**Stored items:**
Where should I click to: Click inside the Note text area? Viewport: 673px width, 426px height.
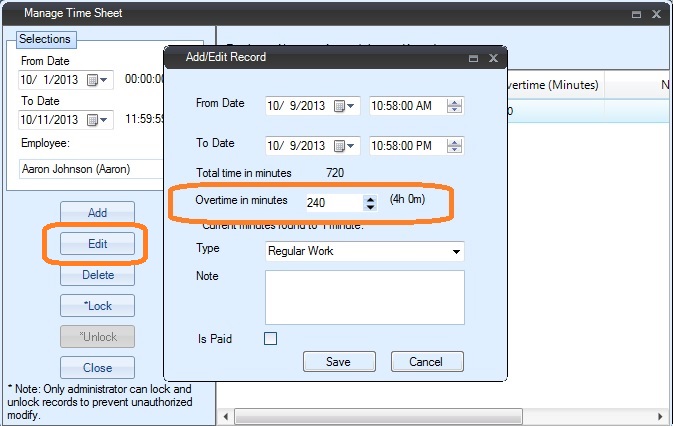(x=364, y=296)
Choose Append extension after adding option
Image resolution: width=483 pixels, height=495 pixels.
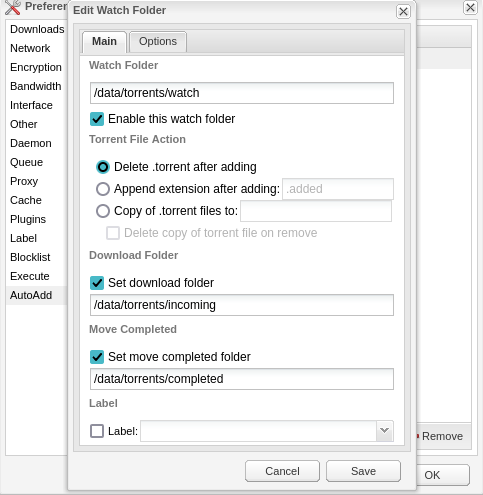[x=103, y=189]
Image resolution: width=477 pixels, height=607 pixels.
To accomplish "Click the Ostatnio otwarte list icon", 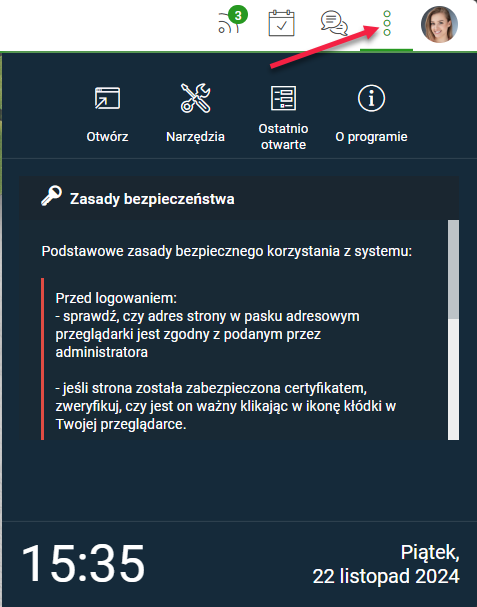I will 283,98.
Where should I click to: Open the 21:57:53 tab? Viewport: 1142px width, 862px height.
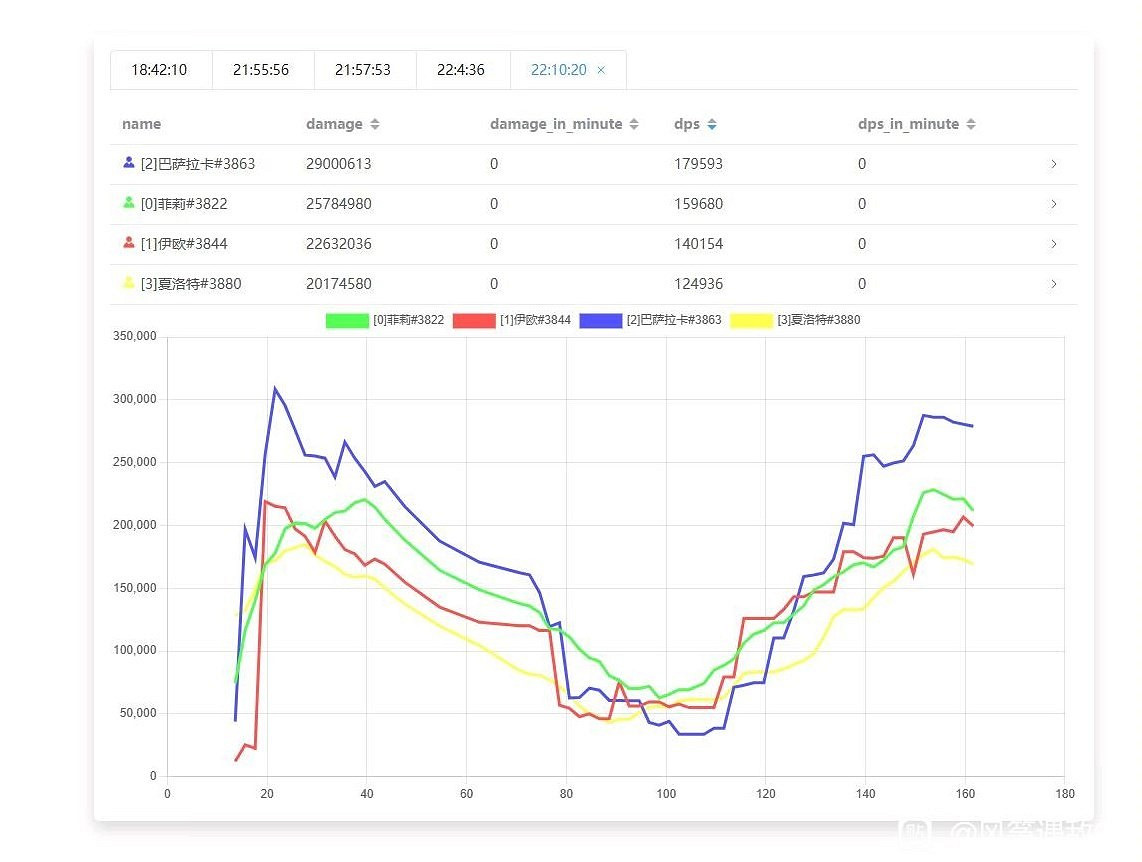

**Task to complete:** Count the lines in the stored items above that contain the word "Where", treating case as significant, and give only the number.

**Result for this exercise:** 2